_Exercise objective_
Check every line of the entries below for "agent", and copy the lines that have it.

_Records for this exercise_
== Segment start ==

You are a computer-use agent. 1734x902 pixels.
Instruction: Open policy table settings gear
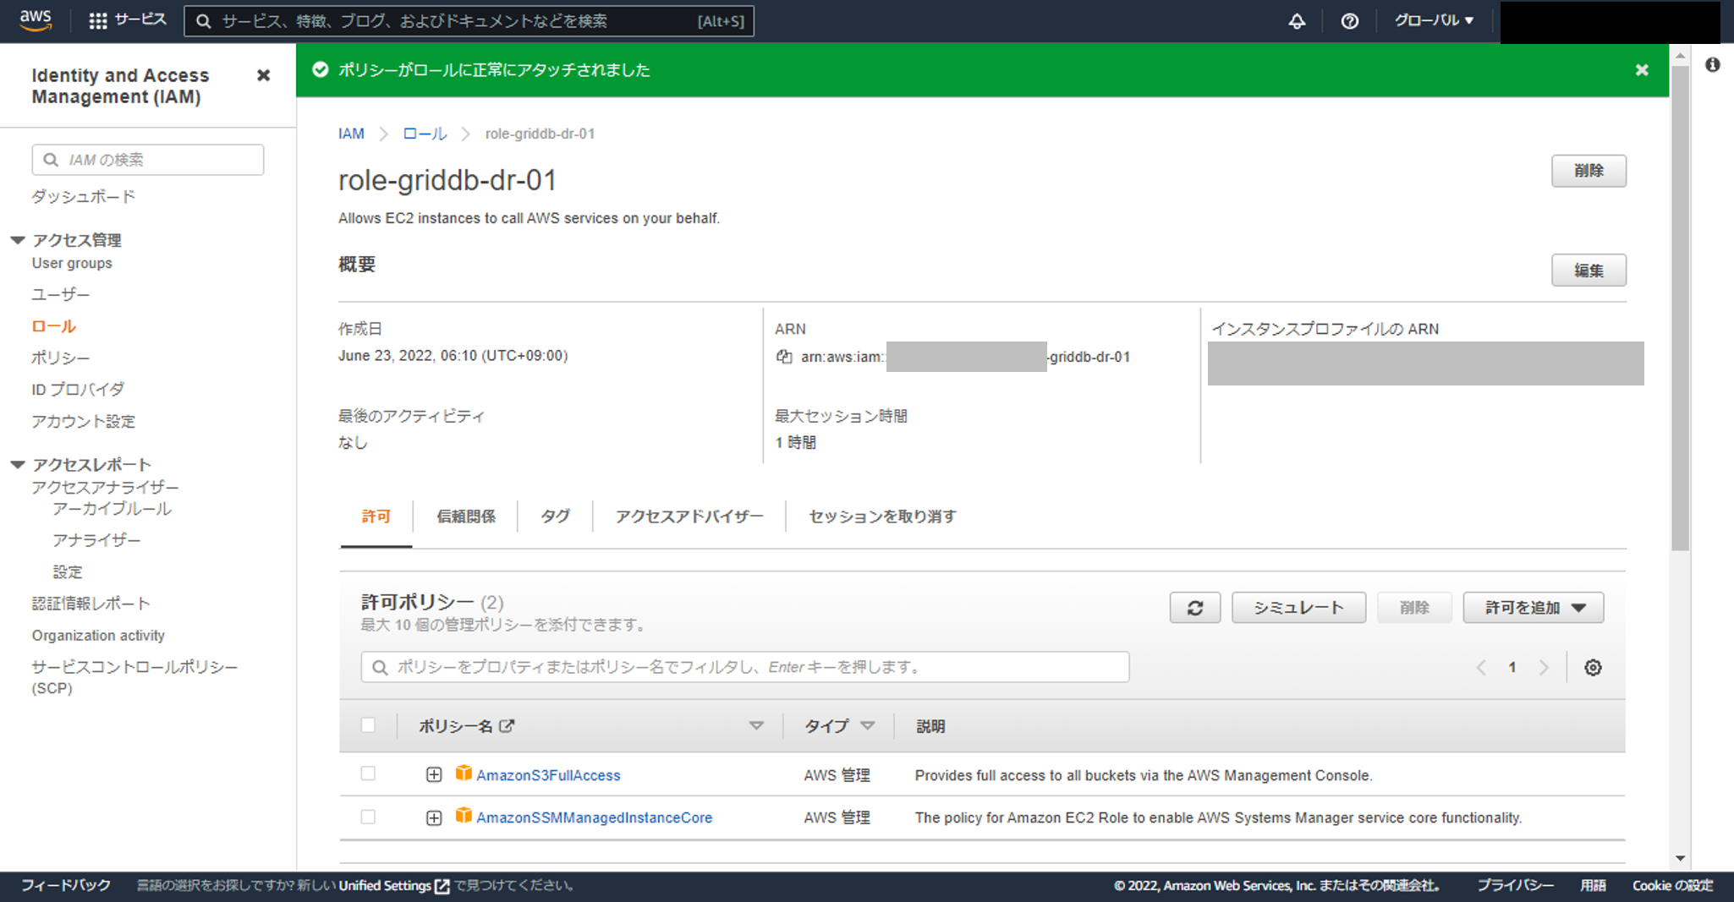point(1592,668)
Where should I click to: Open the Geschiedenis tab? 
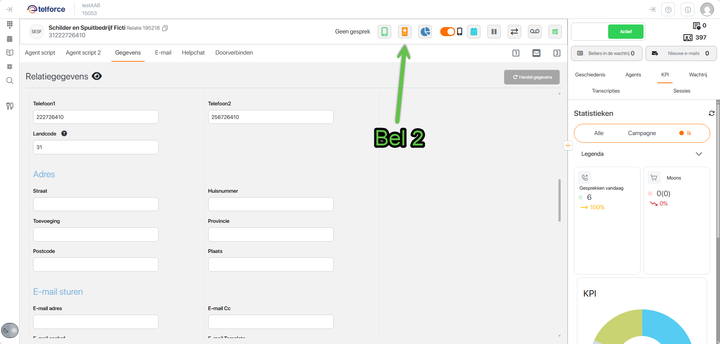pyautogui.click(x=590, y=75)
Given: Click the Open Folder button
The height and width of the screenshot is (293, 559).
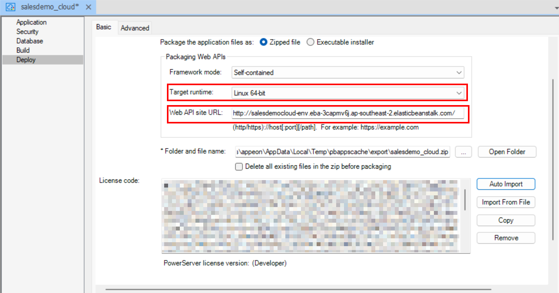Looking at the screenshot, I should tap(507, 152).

== Segment end ==
== Segment start ==

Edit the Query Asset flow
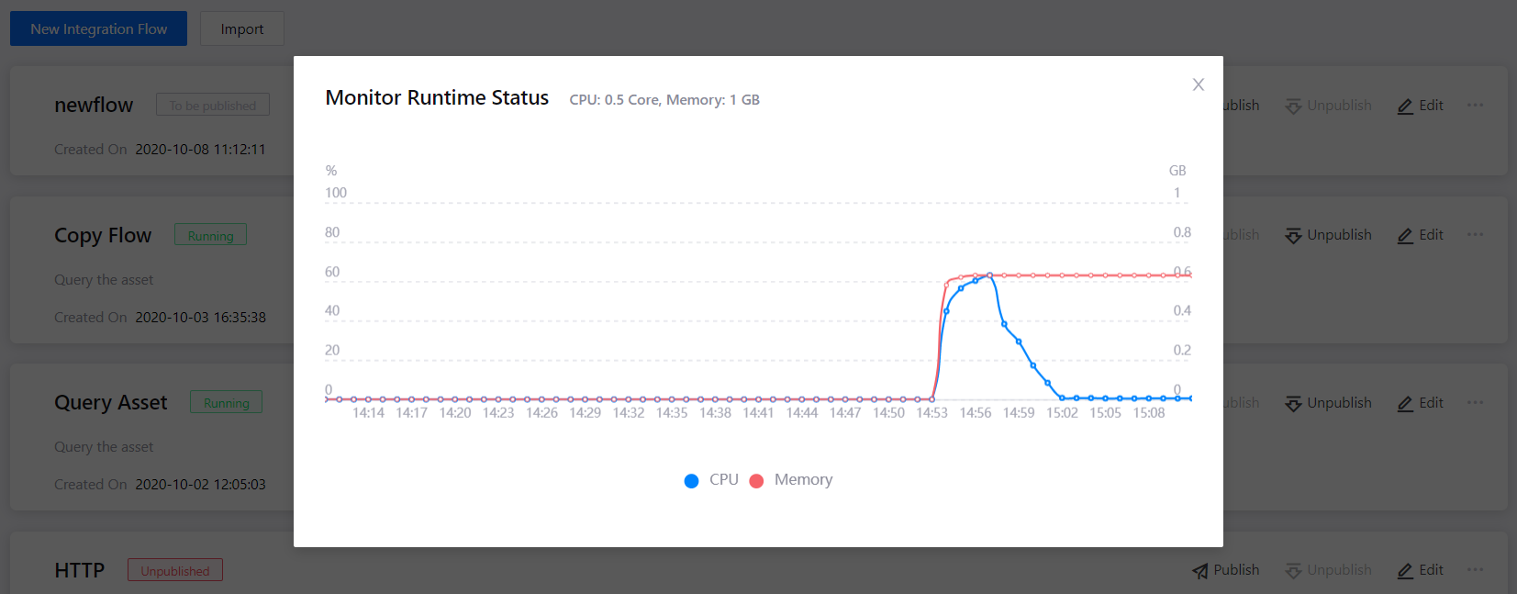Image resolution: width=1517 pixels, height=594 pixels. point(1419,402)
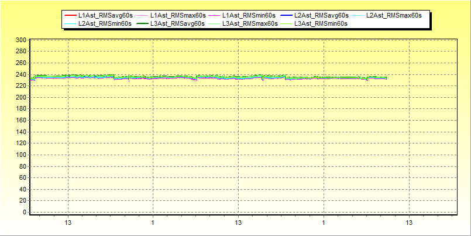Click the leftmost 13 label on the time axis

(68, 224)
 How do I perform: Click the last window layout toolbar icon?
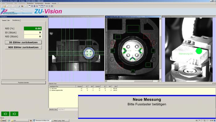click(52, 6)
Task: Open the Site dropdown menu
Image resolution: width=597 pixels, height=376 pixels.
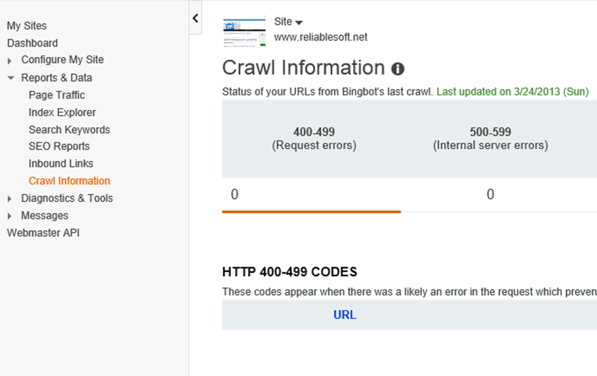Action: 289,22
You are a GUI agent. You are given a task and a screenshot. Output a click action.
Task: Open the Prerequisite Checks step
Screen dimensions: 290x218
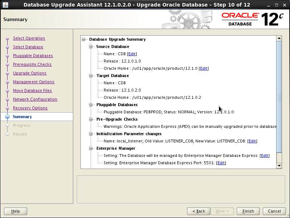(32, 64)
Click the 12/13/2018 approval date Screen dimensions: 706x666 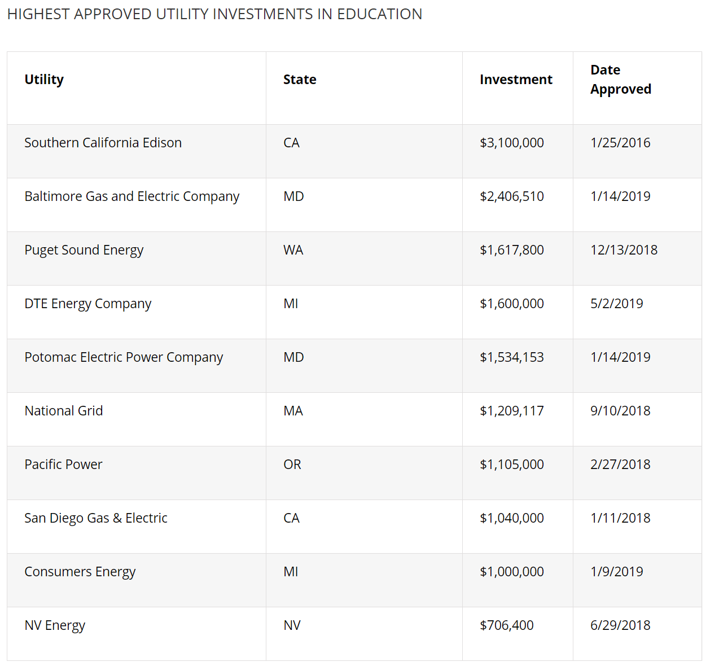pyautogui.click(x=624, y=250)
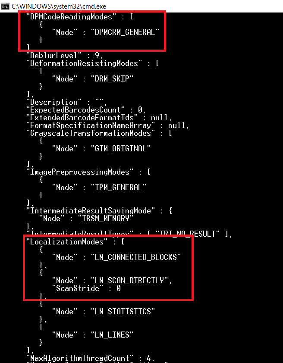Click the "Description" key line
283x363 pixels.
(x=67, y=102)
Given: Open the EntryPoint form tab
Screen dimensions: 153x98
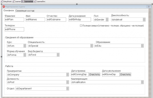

== Segment end ==
== Segment start ==

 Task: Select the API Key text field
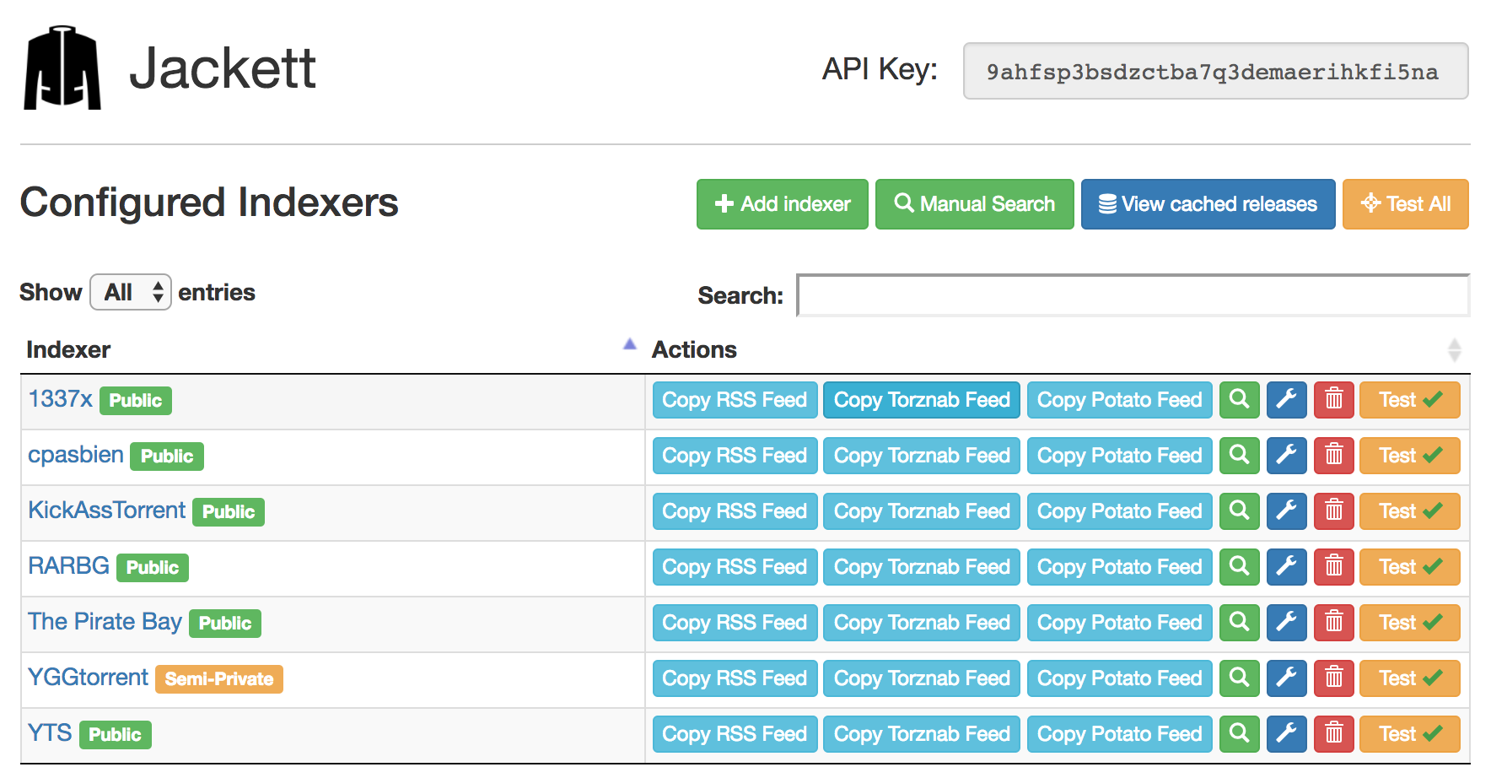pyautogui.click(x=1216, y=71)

== Segment end ==

_Reply to the task_
You are a computer-use agent. 1734x902 pixels.
You are a GUI agent. You are given a task and a screenshot. Output a click action.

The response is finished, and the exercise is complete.